A method for determination of the Aerodynamic Droplet size of Nebulised Colistimethate Sodium using a Next Generation Impactor with UHPLC-UV detection.
Ian Carter1, Thomas Keogh1 & Tejas Parekh1
1PPD Clinical Research Services, Thermo Fisher Scientific, IDA Business Park, Garrycastle, Athlone, Ireland
Colistimethate sodium is used in the treatment of Chromic pulmonary bacterial infection. It is a sulfomethylated pro-drug of colistin (primarily polymyxin E1 and E2), a poly cationic peptide produced by biosynthesis and is delivered via nebulisation of a reconstituted powder. In aqueous solutions the Colistimethate Sodium undergoes hydrolysis to produce colistin with a variety of partially sulfomethylated chains of varying molecular sizes and chain lengths. This makes chromatographic analysis challenging due to the number of and varying quantities of each polymyxin and the degree of sulfomethylation.

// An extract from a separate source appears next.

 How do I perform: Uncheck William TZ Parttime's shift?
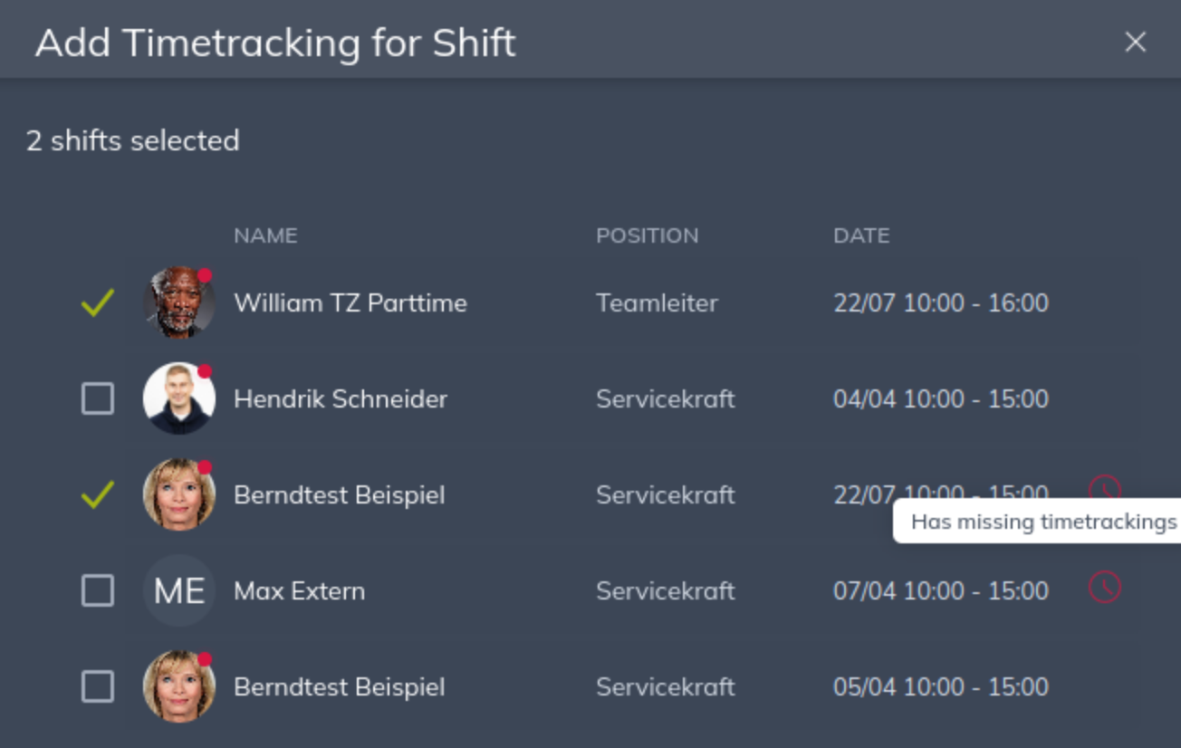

Non chromatographic methodologies used for determination of the aerodynamic droplet size distribution of nebulised colistimethate sodium can be labour intensive involving manual measurements and calculations. Ultra-high performance liquid chromatography (UHPLC) offers automated rapid analysis and processing of data, making this a more suitable technique for higher throughput testing, which is advantageous for aerodynamic droplet size determinations. Therefore, a UHPLC method has been developed that allows quantitation of the colistimethate sodium content delivered by the nebuliser directly against the un nebulised material from the same batch, which does not require integration of the full complex chromatogram, making the method suitable for routine determination of the aerodynamic size distribution and additionally the emitted dose.

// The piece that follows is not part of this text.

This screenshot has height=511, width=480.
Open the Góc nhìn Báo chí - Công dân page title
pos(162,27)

This method takes learning from existing publications to create a procedure that allows a simplified chromatographic assessment of the aerodynamic droplet size distribution of nebulised colistimethate sodium. Complexity and variability are reduced and the need for external reference standards removed by utilising a comparison of un-nebulised and nebulised material from the same batch. This is an improved approach for quality control testing when compared to other labour intensive methodologies.